Cindy Crawford has a simple answer to a successful marriage: be friends.
“That’s the advice I give my kids too,” Crawford told Andy Cohen on Watch What Happens Live with Andy Cohen.
“Of course, you need the other stuff — that’s the fun chemistry and all that. But if that wasn’t there, would you be friends with this person?” She added.
The supermodel married businessman Rande Gerber in 1998. They have two children, Presley Gerber, 25; and Kaia Gerber, 22.
Crawford said that although being married for 26 years and having kids together is hard work, the couple also respects each other and never “fights dirty.”
“You got to fight nice, don’t say things you can’t take back,” she told Cohen.
The couple’s relationship started as a friendship. They first met at Crawford’s agent’s wedding in the early 90s. She said her agent did not want her to go to the wedding alone and gave her the choice of three guys to take. She picked Gerber.
“It wasn’t a setup.
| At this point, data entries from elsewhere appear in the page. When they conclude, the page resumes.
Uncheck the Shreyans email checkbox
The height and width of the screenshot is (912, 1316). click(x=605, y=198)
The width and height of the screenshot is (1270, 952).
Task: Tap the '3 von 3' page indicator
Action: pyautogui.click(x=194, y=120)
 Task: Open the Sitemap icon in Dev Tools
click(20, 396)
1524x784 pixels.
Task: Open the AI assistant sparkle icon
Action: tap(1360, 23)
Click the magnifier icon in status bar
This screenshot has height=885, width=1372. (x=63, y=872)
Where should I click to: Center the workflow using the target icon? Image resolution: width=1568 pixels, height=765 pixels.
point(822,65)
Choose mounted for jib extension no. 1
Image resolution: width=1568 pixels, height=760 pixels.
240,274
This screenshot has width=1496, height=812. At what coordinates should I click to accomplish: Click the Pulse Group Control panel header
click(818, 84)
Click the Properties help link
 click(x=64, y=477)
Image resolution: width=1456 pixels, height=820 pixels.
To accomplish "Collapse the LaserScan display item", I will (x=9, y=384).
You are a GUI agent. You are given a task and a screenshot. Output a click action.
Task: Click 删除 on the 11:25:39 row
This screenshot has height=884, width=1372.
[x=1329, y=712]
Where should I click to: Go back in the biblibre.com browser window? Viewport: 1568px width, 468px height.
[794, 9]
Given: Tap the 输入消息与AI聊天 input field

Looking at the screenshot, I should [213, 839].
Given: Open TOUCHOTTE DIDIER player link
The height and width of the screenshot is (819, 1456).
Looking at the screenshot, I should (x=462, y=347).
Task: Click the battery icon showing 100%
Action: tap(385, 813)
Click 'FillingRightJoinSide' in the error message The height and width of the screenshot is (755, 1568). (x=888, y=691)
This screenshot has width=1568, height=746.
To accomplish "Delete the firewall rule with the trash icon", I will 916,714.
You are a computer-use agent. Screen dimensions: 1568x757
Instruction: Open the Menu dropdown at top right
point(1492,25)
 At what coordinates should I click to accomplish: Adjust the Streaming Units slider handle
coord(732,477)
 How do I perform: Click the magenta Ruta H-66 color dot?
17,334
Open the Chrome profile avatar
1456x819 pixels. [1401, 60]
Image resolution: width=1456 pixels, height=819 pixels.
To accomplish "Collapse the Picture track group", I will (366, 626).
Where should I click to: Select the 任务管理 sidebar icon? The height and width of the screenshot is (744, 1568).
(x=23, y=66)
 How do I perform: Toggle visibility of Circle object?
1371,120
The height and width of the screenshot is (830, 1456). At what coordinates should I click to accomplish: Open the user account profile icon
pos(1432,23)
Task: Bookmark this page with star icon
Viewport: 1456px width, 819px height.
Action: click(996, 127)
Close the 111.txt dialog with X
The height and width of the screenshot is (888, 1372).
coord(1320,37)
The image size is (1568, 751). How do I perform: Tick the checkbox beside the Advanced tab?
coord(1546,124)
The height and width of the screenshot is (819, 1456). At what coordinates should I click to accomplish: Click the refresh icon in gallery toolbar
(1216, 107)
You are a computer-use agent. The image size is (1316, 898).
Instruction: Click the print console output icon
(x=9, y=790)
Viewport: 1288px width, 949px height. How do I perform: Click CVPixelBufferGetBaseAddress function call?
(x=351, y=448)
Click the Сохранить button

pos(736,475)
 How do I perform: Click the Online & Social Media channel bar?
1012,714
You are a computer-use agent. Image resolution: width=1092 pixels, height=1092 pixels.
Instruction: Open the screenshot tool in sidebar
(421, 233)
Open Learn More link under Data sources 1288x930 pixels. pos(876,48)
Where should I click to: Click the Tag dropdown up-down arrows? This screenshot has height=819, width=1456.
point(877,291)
I was dating someone, and he was dating someone… so we were just real with each other,” she said.
Gerber was late on their first date, Crawford added.
“I’m standing in the lobby of my building, and I’m like, what the hell, you’re late?” she recalled. “You know, and I have a bottle of open champagne. He had a bottle of tequila. We walked four blocks, and by the time we got to the wedding, we were like best friends.”
Being friends with your spouse has benefits
A 2014 paper from the National Bureau of Economic Research in Canada found that those who named their spouse as their “best friend” were twice as likely to have higher life satisfaction.
The findings are based on data from the British Household Panel Survey, which surveyed about 30,000 individuals in the UK between 1991 and 2009. They found that married people had more life satisfaction across age groups and hypothesized that this was because spouses could lean on each other to ease the stresses of midlife challenges.
Still, Rhaina Cohen, author of “The Other Significant Others,” previously told Business Insider that investing in friendships outside your marriage is also important.
Doing so will “reduce the pressure for one person to always be the right person for every kind of need and desire that comes your way,” she said.
A representative for Crawford did not immediately respond to a request for comment sent outside regular business hours.